気象庁では、昭和30年(1955年)から平成21年(2009年)まで、沖縄・奄美地方を除く全国で桜の開花予報を行ってきました。しかし、民間気象事業者が実力をつけ、気象庁と同等の情報提供を行うようになったことから、平成22年(2010年)以降は、予報をやめ、観測のみを行っています。
つまり、桜の開花予報が官から民へ移行(民営化)が行われました。
現在、気象庁では、季節現象と密接な動植物について観測し、統計をとっているだけです。植物では梅、椿、桜、萩などの開花、桜の満開、動物ではヒバリ、ウグイス、ツバメ、モンシロチョウなどの初見や初鳴きなどを観測しているのです。

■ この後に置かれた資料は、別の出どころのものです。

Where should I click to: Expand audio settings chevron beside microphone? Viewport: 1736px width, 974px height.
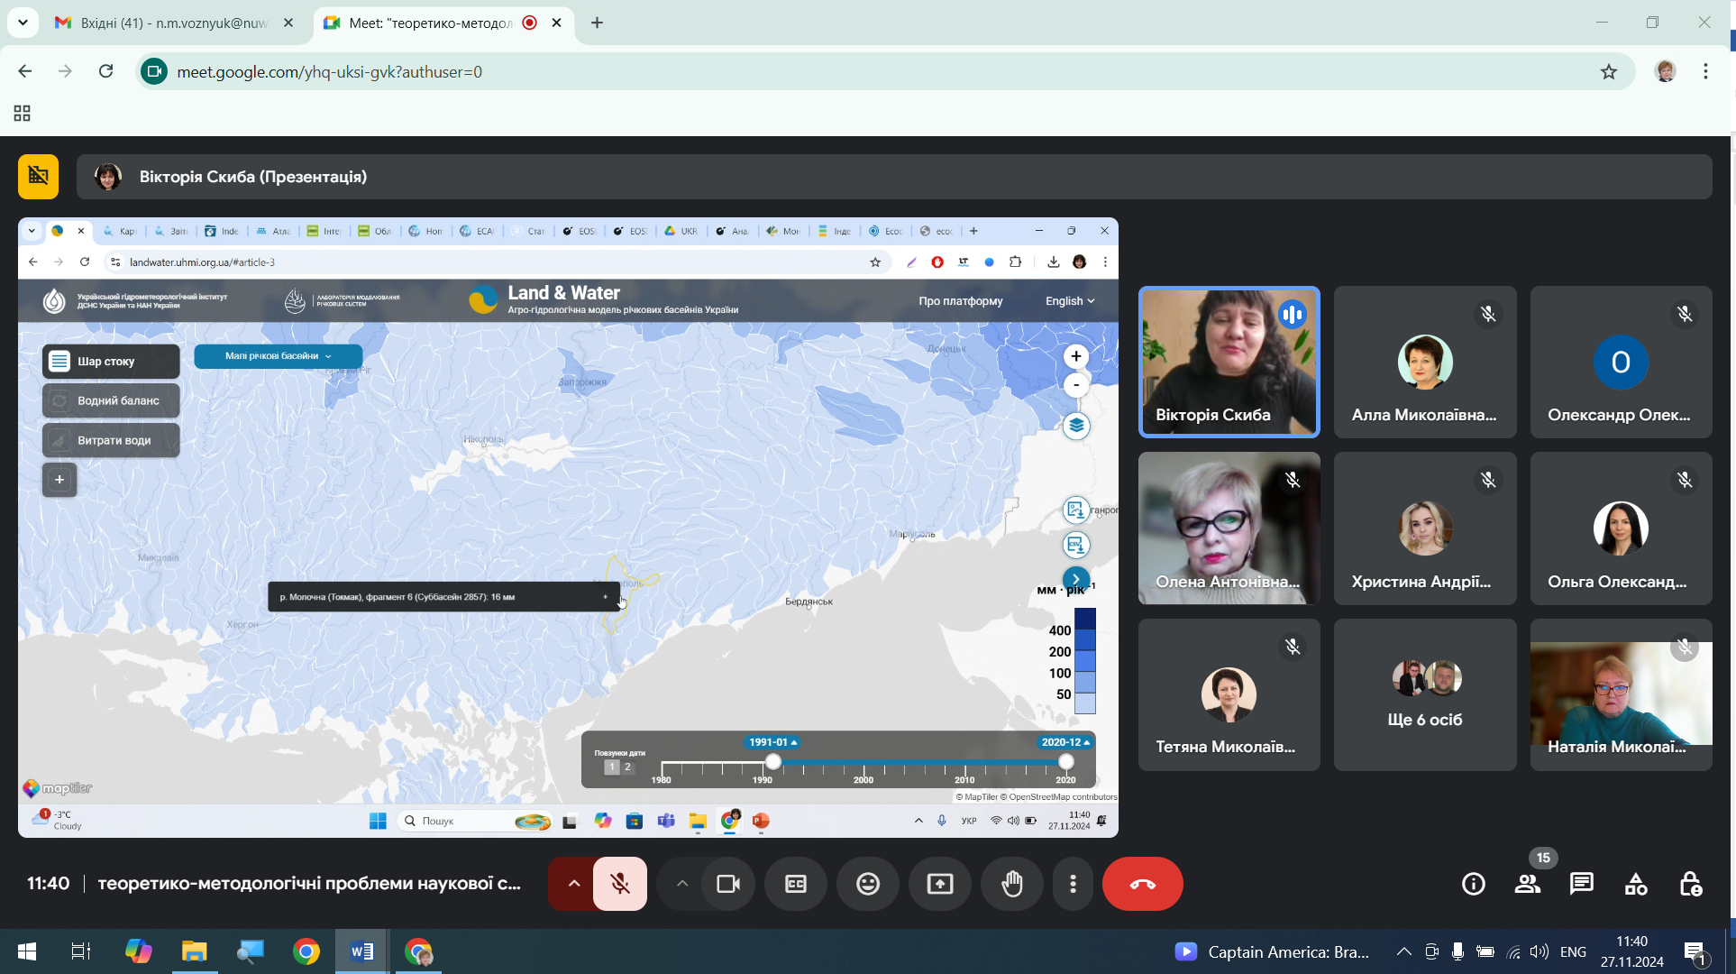click(x=573, y=884)
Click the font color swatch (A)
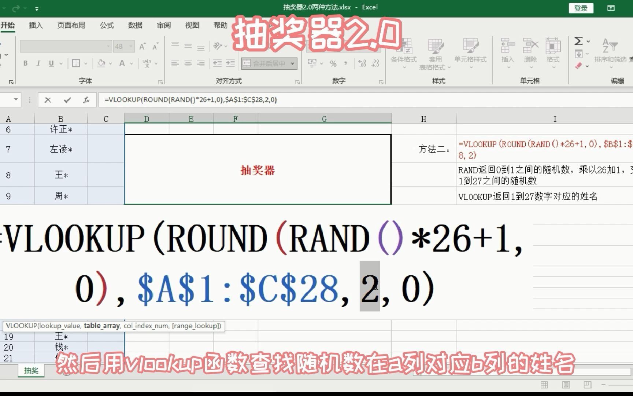 (122, 63)
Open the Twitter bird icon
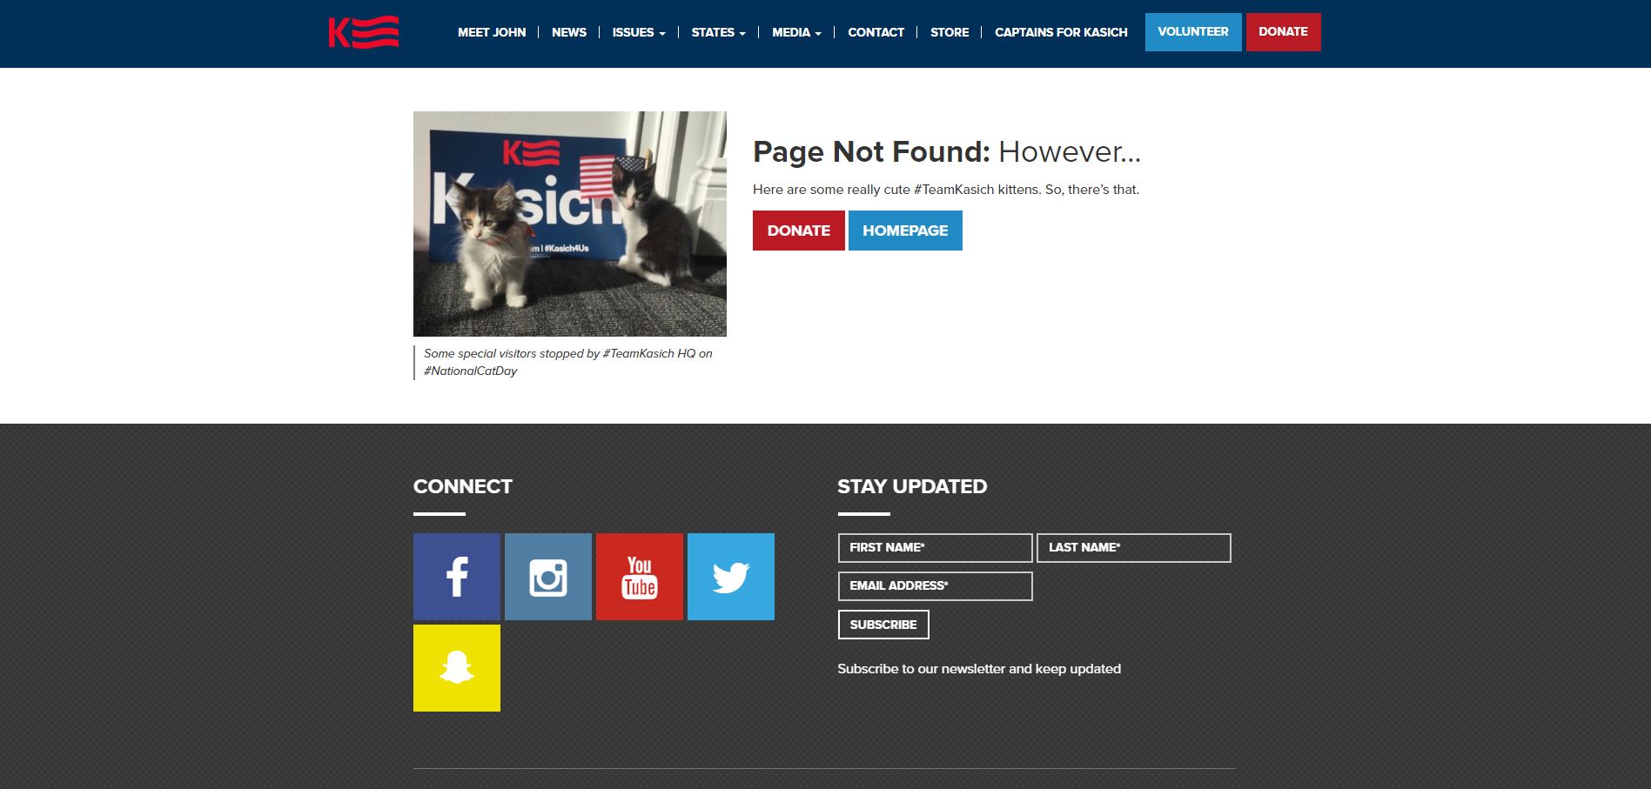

気象庁での桜の観測は、ほとんどの地方ではヨメイヨシノを観測していますが、例外は、根室のチシマザクラ、根室以外の北海道のエゾヤマザクラ、沖縄のヒカンザクラです。そして、桜の開花の平年日などの統計資料を発表しています(図1)。
桜の開花前線は、前線と名は付いていますが、寒冷前線のような気象状態を表すものではなく、桜の開花が同じ地点を日本地図上で結んだものです。植物の状態を表している桜前線は、通過するときには暖かさを運んでくるというイメージがありますが、通過後も寒さが残ることがあります。本格的な春は、桜の開花前線が通過後です。
各社の桜の開花予想
桜の開花予報は社会的関心が高く、大規模に桜の開花予報を行っているウェザーマップ、ウエザーニューズ、日本気象協会、日本気象株式会社などの気象事業者は桜の開花予想をインターネット等で発表しています(図2)。
桜の開花時期は、暖かい日が長く続くと早まる等、様々な気象の影響を受けます。意外に思われるかもしれませんが、冬の寒さも開花を決める要因です。
桜は、夏から秋にかけて翌春の花芽を作り休眠に入ります。しかし、実は冬の厳しい寒さに一定期間さらされるとこの休眠が解けます。これを、「休眠打破」といいますが、その後暖かくなったときに一気に成長が始まります。
今年は、2月の厳しい寒さにより、休眠打破は十分条件をみたしていますので、今後、暖かさが、どのタイミングで、どれくらいになるのかが桜開花予報のポイントとなっています。
現在、寒い日が続いていますが、各社とも、3月になれば暖かくなり、2月の寒さによる遅れを取り戻し、平年並か平年より早いとの予想です。
桜開花のニュースは、春に向かうバロメーターになっています。今年は寒すぎて、ニュースの扱いは小さいのですが、 もう少し、暖かくなれば、ニュース等でもトップニュースで取り扱われると思います。
各社とも、ユーザーに合わせた予報を、個々に行っているので、単純に比較はできません。
対象とする桜の木(標本木)の場所が違っていたり、予想を発表するタイミングが違っていたり、開花などの定義が違っていたりなどするからです。例えば、同じ開花でも「桜が5~6輪以上咲いたとき」を採用しているところが多いのですが、ウエザーニューズは「桜が1輪以上咲いたとき」を使っていますので、当然、他社より少し早くなります。
単純に比較はできませんが、利用者がどう利用するかという、民間同士の競争原理によって予報精度と利便性が向上していると思われます。
図1の出典:饒村曜(2014)、天気と気象100、オーム社。